» **What you will do**: When a line in the records contains the string "Cancel", copy that line.

Saved data entries
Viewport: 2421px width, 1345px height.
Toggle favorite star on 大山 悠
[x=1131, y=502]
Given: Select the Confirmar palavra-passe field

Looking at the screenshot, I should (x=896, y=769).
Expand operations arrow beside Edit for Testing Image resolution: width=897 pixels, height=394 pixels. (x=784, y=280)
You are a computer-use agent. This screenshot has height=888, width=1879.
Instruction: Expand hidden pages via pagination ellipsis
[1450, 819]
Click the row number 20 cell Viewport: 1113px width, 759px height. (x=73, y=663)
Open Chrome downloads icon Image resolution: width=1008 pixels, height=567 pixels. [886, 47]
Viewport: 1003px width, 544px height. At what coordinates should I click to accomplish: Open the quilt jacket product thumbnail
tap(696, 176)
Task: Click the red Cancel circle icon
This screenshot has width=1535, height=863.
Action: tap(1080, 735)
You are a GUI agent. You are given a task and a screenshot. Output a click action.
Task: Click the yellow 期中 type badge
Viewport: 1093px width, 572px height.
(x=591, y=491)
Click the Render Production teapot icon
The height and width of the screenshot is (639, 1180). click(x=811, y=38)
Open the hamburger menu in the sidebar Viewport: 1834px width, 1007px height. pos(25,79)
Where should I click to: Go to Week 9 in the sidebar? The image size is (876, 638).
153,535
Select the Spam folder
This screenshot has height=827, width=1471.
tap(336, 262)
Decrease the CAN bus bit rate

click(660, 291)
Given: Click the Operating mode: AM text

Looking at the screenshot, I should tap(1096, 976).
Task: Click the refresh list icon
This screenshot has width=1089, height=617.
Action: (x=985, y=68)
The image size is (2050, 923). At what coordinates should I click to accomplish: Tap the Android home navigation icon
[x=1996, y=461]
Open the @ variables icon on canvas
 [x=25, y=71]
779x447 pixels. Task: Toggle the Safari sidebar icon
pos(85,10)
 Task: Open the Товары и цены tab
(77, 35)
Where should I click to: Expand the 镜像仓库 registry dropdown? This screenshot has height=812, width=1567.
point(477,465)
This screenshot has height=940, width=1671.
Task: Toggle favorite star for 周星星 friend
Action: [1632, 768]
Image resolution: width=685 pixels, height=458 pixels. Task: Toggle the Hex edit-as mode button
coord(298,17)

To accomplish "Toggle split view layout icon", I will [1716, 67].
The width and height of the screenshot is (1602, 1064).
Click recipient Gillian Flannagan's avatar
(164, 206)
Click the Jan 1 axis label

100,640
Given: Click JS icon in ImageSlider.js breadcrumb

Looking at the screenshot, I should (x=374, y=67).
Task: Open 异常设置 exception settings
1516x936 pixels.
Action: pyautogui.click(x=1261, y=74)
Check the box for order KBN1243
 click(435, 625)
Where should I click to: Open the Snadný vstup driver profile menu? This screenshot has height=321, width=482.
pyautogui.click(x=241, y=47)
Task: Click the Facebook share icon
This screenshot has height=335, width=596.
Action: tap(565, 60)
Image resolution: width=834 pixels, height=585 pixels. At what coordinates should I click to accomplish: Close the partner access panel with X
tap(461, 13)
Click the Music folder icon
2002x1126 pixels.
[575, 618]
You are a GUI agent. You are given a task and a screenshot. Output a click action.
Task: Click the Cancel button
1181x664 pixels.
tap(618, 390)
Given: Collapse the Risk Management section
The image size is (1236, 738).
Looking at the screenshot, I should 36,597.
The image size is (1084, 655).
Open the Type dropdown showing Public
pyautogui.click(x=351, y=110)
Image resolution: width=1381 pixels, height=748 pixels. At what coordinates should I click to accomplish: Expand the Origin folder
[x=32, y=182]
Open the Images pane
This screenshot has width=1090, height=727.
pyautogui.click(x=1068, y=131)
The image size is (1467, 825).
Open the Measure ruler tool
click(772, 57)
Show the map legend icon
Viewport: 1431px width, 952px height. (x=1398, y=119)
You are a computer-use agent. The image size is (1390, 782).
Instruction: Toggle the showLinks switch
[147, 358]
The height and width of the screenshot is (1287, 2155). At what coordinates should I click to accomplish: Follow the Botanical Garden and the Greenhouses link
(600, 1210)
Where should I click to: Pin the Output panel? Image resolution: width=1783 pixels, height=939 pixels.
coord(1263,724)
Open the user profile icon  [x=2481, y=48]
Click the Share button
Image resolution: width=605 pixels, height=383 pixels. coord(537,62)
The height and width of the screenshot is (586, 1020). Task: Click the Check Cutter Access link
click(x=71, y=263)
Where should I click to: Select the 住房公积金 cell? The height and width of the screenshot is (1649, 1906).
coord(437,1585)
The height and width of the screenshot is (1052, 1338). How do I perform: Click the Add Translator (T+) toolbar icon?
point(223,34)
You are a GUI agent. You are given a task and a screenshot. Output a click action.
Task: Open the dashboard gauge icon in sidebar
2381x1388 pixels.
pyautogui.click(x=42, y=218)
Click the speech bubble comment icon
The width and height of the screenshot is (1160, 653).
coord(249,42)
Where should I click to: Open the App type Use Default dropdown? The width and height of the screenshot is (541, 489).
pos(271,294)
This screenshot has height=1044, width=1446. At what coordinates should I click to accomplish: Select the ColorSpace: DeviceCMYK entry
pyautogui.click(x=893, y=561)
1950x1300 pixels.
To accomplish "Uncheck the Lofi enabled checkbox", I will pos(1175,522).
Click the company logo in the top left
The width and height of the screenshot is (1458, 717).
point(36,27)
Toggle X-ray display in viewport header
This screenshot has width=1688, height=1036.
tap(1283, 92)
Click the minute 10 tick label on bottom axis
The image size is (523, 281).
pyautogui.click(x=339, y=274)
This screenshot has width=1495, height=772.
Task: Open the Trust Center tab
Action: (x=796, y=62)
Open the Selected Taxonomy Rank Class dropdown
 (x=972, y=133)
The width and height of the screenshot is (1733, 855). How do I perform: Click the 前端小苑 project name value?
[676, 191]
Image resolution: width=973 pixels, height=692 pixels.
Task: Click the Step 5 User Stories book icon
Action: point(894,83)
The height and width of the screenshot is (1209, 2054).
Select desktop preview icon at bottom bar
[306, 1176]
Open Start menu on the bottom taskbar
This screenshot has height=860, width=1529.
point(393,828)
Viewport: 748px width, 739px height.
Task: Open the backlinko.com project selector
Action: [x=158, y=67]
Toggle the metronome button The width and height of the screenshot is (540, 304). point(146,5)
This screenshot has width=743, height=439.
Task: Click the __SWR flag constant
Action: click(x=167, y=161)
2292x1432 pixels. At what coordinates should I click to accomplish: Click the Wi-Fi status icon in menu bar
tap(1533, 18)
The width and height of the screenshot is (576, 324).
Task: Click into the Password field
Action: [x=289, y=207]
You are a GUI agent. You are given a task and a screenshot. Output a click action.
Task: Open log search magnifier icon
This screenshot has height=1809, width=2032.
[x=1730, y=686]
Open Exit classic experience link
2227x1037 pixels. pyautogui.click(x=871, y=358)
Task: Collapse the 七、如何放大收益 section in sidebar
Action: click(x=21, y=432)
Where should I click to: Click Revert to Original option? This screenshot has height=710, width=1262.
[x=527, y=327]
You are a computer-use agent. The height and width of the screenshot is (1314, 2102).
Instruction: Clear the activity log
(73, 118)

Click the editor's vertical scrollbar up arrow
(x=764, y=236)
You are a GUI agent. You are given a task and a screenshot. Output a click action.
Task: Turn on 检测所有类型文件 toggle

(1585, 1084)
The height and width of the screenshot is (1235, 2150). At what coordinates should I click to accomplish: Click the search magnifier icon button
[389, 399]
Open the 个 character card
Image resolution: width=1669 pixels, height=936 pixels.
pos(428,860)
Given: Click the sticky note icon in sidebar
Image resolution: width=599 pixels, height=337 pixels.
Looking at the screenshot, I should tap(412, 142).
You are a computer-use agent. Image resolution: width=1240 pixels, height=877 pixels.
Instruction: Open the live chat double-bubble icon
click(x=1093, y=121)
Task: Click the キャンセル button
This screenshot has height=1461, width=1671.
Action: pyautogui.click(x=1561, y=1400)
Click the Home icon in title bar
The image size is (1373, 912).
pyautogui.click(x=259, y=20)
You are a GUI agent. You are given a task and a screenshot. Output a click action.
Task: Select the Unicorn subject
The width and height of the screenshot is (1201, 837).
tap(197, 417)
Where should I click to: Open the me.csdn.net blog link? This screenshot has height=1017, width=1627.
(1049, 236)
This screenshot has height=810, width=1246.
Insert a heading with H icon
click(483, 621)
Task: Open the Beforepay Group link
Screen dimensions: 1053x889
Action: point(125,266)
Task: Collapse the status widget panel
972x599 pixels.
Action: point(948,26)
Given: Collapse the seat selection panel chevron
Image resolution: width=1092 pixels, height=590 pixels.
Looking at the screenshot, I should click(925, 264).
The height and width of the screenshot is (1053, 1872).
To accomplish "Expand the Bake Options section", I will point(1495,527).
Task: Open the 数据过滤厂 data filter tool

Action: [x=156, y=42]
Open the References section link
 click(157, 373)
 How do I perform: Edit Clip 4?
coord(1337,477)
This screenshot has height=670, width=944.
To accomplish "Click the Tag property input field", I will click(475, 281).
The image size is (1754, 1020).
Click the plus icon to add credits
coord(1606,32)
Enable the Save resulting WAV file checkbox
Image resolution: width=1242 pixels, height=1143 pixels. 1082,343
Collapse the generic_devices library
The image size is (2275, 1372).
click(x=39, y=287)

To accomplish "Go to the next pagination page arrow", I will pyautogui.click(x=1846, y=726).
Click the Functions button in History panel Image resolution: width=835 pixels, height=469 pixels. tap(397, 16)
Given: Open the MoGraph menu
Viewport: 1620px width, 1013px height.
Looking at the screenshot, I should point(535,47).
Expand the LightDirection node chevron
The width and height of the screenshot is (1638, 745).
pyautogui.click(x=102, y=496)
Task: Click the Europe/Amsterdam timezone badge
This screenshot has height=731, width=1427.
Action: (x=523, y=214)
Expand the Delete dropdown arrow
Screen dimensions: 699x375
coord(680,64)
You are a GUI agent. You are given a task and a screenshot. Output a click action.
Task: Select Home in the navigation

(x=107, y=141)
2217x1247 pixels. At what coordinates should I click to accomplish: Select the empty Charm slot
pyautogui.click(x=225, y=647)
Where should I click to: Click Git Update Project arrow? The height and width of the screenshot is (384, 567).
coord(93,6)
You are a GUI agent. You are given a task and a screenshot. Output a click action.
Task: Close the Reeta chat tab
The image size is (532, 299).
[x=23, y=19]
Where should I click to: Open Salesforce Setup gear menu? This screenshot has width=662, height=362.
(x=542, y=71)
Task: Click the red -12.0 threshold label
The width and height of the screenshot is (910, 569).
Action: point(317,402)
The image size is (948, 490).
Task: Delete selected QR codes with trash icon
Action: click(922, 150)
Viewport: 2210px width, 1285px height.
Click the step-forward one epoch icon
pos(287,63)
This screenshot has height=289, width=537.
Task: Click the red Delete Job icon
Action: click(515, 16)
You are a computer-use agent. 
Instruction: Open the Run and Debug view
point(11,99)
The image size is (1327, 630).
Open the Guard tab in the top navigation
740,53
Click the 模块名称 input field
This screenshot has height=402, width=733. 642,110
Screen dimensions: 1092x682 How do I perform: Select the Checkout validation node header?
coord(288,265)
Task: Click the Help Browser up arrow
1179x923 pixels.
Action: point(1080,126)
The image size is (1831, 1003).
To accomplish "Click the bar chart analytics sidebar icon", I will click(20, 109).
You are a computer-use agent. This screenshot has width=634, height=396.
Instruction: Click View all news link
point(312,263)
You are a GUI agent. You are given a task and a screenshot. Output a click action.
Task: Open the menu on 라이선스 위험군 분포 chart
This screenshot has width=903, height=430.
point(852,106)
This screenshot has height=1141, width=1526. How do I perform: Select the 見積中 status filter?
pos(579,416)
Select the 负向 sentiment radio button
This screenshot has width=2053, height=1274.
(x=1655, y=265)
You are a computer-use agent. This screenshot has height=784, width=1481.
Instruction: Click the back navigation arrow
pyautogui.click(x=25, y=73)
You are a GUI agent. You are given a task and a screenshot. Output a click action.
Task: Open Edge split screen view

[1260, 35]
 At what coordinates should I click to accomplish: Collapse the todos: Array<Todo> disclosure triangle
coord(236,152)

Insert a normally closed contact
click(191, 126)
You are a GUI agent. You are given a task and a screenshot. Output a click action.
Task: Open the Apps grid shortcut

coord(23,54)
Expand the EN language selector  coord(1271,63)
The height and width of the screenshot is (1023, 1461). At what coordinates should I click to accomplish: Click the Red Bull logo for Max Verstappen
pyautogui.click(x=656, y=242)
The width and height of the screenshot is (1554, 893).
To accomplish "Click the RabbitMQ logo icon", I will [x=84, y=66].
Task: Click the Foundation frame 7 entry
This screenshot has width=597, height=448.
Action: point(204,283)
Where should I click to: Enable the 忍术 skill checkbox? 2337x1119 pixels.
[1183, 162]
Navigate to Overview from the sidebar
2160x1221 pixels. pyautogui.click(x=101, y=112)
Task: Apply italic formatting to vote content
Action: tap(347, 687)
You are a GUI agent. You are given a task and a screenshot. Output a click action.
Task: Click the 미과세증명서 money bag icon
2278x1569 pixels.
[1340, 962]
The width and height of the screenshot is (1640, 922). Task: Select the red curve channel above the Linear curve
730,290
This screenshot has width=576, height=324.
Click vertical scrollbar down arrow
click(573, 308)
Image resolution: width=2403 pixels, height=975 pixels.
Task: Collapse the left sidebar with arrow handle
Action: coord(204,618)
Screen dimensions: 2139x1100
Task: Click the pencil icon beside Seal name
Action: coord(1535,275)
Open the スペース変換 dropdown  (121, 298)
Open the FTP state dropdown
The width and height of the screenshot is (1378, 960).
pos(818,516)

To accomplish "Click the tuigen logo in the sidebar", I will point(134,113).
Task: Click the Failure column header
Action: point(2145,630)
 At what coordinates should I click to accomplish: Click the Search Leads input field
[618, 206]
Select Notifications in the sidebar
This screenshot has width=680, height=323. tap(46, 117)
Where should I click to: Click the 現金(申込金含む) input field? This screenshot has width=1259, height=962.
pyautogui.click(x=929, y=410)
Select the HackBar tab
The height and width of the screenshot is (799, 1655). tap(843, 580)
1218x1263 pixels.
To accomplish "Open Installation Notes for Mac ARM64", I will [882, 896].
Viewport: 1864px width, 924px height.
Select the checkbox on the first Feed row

» **Completed exercise**:
Task: Click the red Cancel circle icon
Task: Click the Cancel button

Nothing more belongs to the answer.